I have a python wrapper method called succeed
that looks like the following:
def succeed(handler, data):
"""Send the given |data| dict as a JSON response in |handler.response|."""
set_headers(handler)
handler.response.write(json.dumps(data))
I am trying to pass the result of a Stripe API call to charge a credit card back to another service using this method. Here is the method call, inside of another class:
succeed(self, dict(success=True, charge_id=charge.id, response=charge))

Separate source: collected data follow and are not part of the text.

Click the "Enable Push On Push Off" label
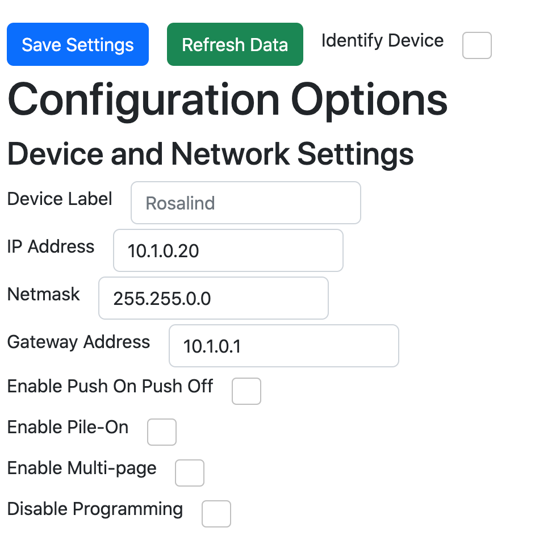pos(110,387)
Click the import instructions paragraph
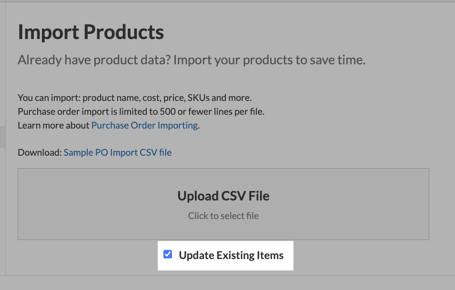The width and height of the screenshot is (455, 290). click(x=134, y=97)
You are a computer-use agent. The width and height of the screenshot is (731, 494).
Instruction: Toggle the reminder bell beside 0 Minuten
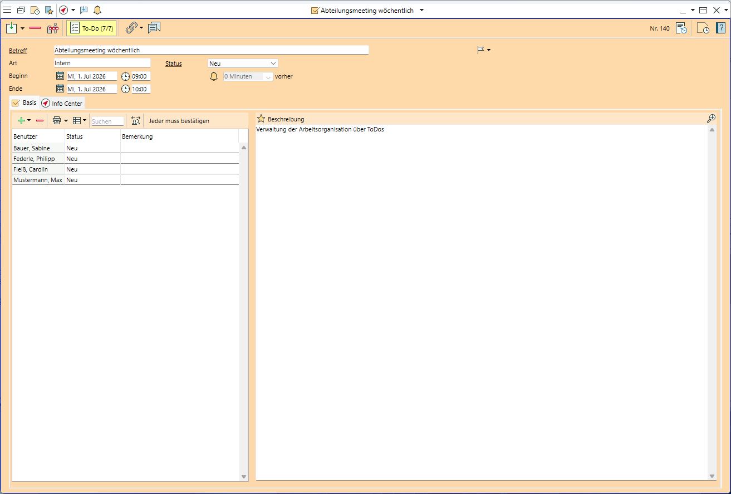pyautogui.click(x=214, y=76)
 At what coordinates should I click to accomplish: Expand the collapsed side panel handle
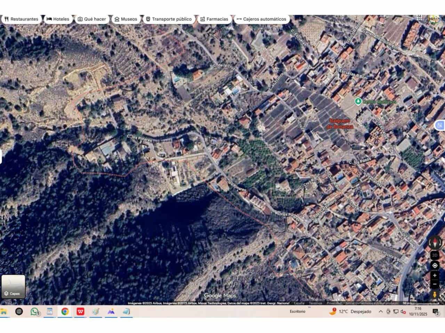click(x=1, y=157)
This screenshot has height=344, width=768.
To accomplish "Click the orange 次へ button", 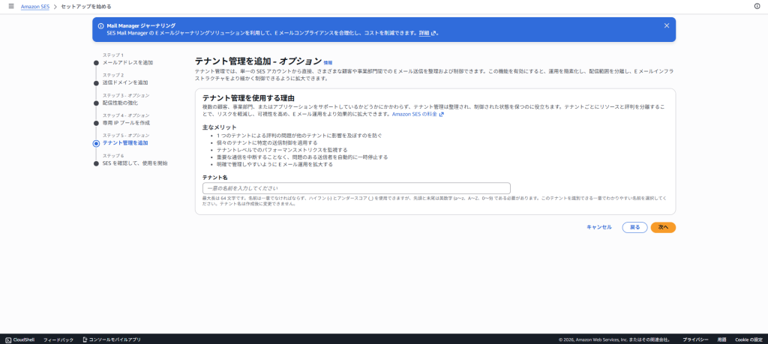I will pyautogui.click(x=662, y=227).
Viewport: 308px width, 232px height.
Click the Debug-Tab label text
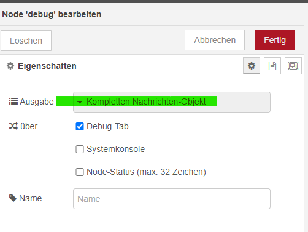pos(107,126)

When I do so, I get a 'charge is not JSON serializable' error. How can I pass all of the charge ID responses along as JSON with this code? Here is the full response:
TypeError: <Charge charge id=ch_103Tsv2kD9PLZlzDG5ce7TE1 at 0x113003b50> JSON: {
"amount": 3500,
"amount_refunded": 0,
"balance_transaction": "xxxxxx",
"captured": true,
"card": {
"address_city": null,
"address_country": null,
"address_line1": null,
"address_line1_check": null,
"address_line2": null,
"address_state": null,
"address_zip": null,
"address_zip_check": null,
"country": "US",
"customer": null,
"cvc_check": "pass",
"exp_month": 5,
"exp_year": 2015,
"fingerprint": "xxxxxxxxxxxxxx",
"last4": "4242",
"name": "[email protected]",
"object": "card",
"type": "Visa"
},
"created": 1392181282,
"currency": "usd",
"customer": null,
"description": "X0G0 FEOMSI NA",
"dispute": null,
"failure_code": null,
"failure_message": null,
"invoice": null,
"livemode": false,
"metadata": {
"email": "[email protected]"
},
"object": "charge",
"paid": true,
"refunded": false,
"refunds": []
}
Use the .to_dict()
method to turn a Stripe charge object into a python dictionary.
Serializing a dict is an exercise left to the reader.
As an additional fun point, I highly suggest the dir
function: It lets you see all the possible attributes and methods.
For example:
>>> import stripe
>>> dir(stripe.Charge)
['__class__', '__cmp__', '__contains__', '__delattr__', '__delitem__', '__dict__', '__doc__', '__eq__', '__format__', '__ge__', '__getattr__', '__getattribute__', '__getitem__', '__gt__', '__hash__', '__init__', '__iter__', '__le__', '__len__', '__lt__', '__module__', '__ne__', '__new__', '__reduce__', '__reduce_ex__', '__repr__', '__setattr__', '__setitem__', '__sizeof__', '__str__', '__subclasshook__', '__weakref__', 'all', 'capture', 'class_name', 'class_url', 'clear', 'close_dispute', 'construct_from', 'copy', 'create', 'fromkeys', 'get', 'has_key', 'instance_url', 'items', 'iteritems', 'iterkeys', 'itervalues', 'keys', 'pop', 'popitem', 'refresh', 'refresh_from', 'refund', 'request', 'retrieve', 'save', 'serialize', 'serialize_metadata', 'setdefault', 'stripe_id', 'to_dict', 'update', 'update_dispute', 'values', 'viewitems', 'viewkeys', 'viewvalues']
>>>
From here you can see the to_dict
method. You can also see the serialize
method, though it's not clear to me what it does.
More docs
Though its late, the following answer may help someone
As per the stripe team to_dict
method is deprecated. See here
Since the Stripe object is the inheritance of dict
, we can use them as native data type.